After a few days, dad was feeling much stronger and when I visited him in the hospital, he was preparing to come home. His smile was back, his eyes were aglow and the minute I stepped into the room he told me this with laughter in his voice.
“Son, I know that you were all very concerned about me and I am so grateful that you dropped everything to be at my side. But, you want to know the funny part? As you were all standing around my bed, I could hear everything you were saying about me, even the doctor saying I wouldn’t live through the night and you all beginning to speak about funeral plans, and inside, I was laughing and trying to tell you, ‘I’m not dying, this doctors full of it. I don’t know what’s going on, but I know I’m not dying, I’ll come through this.’ And here I am.”

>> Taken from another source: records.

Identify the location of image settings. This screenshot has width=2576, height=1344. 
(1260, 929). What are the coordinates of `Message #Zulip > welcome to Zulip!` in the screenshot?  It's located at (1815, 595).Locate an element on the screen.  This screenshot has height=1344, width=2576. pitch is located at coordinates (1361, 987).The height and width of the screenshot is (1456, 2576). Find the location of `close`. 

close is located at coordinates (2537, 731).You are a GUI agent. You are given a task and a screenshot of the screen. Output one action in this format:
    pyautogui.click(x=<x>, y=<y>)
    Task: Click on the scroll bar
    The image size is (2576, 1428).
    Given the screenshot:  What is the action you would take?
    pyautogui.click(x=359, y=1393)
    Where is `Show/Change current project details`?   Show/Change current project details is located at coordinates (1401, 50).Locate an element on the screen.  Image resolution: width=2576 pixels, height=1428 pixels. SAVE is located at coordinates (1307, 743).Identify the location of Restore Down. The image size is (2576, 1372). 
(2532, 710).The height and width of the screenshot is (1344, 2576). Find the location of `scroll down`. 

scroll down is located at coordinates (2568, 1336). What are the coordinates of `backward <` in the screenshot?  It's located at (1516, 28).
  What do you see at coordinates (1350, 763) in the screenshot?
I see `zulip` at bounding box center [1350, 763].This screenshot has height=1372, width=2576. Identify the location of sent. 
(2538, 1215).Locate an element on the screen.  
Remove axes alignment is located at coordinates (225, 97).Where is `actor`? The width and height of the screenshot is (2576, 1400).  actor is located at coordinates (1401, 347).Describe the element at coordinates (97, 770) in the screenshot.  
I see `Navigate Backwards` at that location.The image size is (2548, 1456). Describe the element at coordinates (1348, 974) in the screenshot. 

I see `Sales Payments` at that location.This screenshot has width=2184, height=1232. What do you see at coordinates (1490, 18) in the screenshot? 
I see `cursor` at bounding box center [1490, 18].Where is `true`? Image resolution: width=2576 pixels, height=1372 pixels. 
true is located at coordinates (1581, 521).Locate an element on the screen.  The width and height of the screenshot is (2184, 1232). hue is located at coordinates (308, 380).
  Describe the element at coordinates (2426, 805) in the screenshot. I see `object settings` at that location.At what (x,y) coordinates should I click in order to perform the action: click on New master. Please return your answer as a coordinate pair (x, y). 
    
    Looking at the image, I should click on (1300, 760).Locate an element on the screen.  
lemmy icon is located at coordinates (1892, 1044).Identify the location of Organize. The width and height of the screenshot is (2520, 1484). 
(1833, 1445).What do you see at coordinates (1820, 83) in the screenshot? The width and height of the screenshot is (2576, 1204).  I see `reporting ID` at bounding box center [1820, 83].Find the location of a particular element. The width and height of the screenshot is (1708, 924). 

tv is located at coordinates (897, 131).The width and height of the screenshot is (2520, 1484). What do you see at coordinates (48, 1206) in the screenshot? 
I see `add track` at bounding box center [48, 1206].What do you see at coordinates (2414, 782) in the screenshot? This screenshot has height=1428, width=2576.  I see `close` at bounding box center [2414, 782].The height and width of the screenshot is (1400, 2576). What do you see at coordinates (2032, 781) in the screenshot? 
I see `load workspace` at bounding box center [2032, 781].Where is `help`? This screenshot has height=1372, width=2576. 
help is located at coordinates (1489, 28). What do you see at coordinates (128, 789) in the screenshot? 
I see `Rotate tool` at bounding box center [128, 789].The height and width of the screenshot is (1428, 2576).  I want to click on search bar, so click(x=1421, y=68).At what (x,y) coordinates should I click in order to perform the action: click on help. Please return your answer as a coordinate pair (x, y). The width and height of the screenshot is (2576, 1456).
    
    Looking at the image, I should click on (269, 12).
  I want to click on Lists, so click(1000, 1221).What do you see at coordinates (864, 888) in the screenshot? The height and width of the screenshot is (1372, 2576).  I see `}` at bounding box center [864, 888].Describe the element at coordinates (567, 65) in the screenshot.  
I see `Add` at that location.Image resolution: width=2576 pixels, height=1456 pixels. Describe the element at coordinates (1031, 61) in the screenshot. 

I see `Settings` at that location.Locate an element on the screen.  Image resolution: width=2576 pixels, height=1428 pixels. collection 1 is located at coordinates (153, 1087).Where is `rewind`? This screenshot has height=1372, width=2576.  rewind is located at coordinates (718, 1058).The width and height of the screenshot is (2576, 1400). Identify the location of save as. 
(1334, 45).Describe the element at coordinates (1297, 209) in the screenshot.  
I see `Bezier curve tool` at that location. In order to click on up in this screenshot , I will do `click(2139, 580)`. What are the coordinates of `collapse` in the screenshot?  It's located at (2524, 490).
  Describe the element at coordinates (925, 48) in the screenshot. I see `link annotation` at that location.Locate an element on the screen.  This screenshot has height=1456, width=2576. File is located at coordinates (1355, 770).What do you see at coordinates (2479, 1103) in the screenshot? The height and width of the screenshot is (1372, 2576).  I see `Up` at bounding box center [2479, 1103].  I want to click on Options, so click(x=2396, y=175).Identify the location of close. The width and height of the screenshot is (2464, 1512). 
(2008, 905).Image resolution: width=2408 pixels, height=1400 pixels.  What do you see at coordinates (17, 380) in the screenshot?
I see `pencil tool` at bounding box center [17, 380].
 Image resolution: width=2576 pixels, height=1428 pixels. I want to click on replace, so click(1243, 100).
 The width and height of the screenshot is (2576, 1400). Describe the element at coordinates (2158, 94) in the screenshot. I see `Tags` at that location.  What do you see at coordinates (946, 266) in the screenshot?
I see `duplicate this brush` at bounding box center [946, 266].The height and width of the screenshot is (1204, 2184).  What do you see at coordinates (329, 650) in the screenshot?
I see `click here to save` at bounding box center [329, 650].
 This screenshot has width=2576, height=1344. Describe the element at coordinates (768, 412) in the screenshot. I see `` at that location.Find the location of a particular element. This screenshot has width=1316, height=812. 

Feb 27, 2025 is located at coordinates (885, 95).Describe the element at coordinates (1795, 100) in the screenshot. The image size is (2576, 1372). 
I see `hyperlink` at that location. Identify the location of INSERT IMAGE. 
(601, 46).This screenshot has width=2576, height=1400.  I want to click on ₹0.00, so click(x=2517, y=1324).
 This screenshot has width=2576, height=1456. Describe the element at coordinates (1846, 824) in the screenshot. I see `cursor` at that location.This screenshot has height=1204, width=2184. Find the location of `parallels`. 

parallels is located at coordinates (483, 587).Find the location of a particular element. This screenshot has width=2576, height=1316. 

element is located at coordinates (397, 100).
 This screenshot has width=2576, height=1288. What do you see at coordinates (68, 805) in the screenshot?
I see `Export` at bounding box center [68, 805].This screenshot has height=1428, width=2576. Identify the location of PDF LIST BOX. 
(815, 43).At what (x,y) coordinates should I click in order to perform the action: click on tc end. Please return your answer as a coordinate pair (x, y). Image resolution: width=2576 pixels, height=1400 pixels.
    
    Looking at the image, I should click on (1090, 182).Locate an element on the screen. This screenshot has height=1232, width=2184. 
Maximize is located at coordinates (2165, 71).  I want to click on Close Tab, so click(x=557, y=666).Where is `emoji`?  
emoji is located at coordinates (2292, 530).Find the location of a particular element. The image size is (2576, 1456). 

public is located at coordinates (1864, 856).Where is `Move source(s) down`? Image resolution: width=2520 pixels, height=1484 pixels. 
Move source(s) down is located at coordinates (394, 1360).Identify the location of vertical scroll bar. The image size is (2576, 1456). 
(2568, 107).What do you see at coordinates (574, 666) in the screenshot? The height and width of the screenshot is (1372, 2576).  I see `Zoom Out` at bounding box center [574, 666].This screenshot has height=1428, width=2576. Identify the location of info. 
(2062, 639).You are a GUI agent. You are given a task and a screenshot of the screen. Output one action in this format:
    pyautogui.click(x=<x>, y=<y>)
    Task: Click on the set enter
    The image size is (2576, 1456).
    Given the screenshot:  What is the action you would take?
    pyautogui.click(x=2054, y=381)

As I was leaving the hospital, the doctor stopped me in the hall and told me that this was truly a close brush with death and that dad had but a year to live. I called dad twice a day from that day forward: a call in the morning on my way to my office, a call at night on my way home. Seven-hundred and thirty phone calls in total.
One morning dad and I had a very short conversation, and he explained he wasn’t feeling well. That night when I called again, his nurse answered to tell me that dad was too weak to talk. I asked the nurse to put the phone up to dad’s ear so I could talk to him and she agreed. As if he were just fine, I carried on telling dad about my day… finally, I heard a frail cough, and then, his voice. Although weakened, he was brimming with resolve.
“Son, thank you so much for calling, I have been looking forward to your call since this morning.”
I knew I had made the right choice. We exchanged our love for each other. Then dad said the words:
“Son, I never knew it would be this apparent.”
“That I’m going.”
I swallowed hard, “Dad, you can tell that you’re going?”
“Yes, Son, I can, and it’s alright.”
“How do you know? What does it feel like?”
“I wish that I could tell you, son, but I know.”
“And you’re alright?”
“Yes, Son, I am fine. I have been thinking about this all day. I have lived my life as I have wished and I have fathered two sons that are contributing to society. I have no regrets… well, I do have one regret. I won’t be around to watch Heather and Quincy [my children] grow up.”
“Well, dad, that is where you have the advantage, you’ll be able to look down on us, we just won’t be able to see you.”
And this is what my father left me with. This beautiful man who’s sense of humor and loving integrity shone as a beacon for all of us, said:
“Nah… if I look up, I’ll get sweat in my eyes,” and those were my dad’s last words, followed by, “Son, I love you very much.”